» Activity: Give back only one number: how many lines in the data below contain the word "computer".

Collected data entries:
Content starts

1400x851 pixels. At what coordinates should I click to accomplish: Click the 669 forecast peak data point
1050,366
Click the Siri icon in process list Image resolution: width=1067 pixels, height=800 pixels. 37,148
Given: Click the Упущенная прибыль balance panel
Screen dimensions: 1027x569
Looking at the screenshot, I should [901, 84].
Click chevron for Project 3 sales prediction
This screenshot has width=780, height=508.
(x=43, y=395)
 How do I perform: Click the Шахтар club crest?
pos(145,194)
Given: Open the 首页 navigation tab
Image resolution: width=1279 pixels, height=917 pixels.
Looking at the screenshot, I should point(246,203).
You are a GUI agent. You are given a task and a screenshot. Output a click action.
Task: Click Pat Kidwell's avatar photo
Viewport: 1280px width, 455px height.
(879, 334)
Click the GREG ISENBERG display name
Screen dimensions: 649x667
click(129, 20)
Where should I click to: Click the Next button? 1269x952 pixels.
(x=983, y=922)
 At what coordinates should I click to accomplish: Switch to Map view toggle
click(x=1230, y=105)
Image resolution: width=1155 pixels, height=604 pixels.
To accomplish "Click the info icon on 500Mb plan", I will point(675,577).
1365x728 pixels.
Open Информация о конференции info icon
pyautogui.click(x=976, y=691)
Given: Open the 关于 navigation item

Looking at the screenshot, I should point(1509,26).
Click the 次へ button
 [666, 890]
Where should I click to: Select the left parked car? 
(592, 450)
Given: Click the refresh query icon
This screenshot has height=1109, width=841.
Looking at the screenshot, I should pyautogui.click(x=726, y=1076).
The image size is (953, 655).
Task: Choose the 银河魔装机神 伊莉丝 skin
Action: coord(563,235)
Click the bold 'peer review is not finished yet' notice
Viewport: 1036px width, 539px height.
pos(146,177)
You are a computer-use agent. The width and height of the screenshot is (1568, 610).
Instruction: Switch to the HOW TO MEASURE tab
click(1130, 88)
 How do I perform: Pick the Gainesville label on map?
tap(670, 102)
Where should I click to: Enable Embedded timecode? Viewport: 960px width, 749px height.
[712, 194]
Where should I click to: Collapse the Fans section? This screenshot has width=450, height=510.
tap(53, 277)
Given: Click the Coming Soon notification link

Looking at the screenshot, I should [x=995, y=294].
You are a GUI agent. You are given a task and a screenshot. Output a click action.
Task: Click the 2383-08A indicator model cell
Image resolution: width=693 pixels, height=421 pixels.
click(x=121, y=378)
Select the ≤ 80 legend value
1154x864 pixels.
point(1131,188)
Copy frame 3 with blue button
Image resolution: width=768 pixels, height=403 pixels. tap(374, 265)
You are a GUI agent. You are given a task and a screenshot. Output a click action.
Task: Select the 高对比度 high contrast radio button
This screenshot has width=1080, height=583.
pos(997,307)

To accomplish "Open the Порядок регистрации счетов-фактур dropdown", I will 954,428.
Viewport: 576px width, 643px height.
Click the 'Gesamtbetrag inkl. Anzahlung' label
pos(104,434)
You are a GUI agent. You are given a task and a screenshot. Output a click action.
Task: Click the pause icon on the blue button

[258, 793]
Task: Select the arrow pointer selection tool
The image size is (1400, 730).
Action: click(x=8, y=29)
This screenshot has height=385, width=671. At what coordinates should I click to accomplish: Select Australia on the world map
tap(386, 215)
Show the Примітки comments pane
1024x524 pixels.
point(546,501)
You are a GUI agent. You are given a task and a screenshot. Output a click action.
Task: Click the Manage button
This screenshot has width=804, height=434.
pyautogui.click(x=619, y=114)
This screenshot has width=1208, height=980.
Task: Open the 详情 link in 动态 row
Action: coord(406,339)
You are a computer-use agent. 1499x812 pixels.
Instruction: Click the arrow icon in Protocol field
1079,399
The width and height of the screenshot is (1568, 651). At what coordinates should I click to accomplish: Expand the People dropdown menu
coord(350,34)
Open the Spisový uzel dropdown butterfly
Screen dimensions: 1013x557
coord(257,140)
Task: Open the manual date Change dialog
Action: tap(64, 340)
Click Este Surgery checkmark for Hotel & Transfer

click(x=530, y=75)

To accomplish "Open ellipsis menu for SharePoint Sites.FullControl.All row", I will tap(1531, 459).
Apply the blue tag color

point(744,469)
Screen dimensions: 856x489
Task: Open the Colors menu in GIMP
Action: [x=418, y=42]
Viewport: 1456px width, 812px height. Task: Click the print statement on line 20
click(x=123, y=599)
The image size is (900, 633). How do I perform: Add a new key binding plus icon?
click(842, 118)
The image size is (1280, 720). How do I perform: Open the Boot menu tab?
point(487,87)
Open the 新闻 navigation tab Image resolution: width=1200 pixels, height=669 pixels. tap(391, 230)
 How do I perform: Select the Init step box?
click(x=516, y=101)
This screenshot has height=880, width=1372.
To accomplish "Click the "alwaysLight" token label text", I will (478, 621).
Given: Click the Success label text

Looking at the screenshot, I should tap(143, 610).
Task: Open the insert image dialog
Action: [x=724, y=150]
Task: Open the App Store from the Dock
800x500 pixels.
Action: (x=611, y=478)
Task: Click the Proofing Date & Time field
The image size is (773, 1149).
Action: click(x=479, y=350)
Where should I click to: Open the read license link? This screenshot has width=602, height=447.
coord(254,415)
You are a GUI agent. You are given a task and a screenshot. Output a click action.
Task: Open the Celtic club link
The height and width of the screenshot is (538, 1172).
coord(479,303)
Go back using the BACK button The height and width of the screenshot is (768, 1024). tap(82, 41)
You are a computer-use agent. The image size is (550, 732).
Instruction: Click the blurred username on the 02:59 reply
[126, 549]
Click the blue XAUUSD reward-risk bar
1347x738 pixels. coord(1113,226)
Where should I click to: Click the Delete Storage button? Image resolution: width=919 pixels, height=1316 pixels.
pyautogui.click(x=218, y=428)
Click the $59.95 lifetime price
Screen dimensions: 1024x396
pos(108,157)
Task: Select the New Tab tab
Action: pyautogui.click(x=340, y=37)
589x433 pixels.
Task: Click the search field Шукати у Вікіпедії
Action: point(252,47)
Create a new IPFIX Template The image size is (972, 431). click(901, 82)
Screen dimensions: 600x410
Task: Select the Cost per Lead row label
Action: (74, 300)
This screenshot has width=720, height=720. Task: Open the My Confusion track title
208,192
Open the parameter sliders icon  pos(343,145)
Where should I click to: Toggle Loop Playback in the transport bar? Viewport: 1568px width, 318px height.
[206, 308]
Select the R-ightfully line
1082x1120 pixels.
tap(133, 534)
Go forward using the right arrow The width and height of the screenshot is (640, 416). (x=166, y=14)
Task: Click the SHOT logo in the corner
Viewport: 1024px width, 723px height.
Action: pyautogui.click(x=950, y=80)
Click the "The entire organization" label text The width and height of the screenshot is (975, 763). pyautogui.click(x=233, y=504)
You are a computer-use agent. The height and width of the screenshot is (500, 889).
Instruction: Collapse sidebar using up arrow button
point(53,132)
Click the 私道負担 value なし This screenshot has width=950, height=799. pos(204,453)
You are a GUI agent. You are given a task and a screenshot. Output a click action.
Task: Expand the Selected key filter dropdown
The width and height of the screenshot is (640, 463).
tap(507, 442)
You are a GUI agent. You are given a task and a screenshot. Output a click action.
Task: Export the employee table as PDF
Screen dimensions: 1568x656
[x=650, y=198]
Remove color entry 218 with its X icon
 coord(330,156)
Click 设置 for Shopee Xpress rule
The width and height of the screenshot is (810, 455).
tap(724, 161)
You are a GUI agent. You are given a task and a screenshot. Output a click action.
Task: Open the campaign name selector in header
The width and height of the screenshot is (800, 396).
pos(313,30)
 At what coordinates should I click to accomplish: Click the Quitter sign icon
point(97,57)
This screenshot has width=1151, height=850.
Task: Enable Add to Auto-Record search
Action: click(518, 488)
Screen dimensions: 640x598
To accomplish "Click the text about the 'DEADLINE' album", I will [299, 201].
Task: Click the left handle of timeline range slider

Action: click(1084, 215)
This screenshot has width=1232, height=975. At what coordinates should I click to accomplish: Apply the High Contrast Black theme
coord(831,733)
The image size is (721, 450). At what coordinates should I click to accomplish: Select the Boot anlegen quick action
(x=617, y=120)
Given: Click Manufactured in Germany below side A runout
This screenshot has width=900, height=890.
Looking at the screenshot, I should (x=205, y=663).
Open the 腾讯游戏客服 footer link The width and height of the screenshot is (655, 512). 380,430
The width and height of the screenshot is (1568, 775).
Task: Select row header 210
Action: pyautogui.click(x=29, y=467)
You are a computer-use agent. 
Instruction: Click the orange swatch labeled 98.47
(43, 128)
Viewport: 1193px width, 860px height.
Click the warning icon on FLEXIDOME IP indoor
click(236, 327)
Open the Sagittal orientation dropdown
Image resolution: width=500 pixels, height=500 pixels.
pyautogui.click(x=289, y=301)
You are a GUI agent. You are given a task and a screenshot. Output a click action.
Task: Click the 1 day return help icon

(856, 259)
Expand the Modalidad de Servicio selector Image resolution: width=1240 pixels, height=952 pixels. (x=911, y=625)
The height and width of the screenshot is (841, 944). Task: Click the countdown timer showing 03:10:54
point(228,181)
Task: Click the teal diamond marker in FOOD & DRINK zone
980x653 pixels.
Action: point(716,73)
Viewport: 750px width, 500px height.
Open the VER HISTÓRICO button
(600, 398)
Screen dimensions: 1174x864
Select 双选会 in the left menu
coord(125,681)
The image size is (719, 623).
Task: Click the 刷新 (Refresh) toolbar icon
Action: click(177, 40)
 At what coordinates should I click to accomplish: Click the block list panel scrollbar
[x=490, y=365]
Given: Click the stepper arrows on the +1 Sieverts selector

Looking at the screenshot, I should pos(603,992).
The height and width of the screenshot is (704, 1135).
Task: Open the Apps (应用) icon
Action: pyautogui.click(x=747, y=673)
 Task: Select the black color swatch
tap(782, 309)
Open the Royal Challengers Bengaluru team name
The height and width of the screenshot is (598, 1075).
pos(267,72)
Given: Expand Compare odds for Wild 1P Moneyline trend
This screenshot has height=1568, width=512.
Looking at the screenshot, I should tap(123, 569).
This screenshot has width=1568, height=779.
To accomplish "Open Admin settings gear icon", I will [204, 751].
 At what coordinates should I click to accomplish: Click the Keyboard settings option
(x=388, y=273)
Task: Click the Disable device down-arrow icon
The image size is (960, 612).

Content ends

» Task response: 5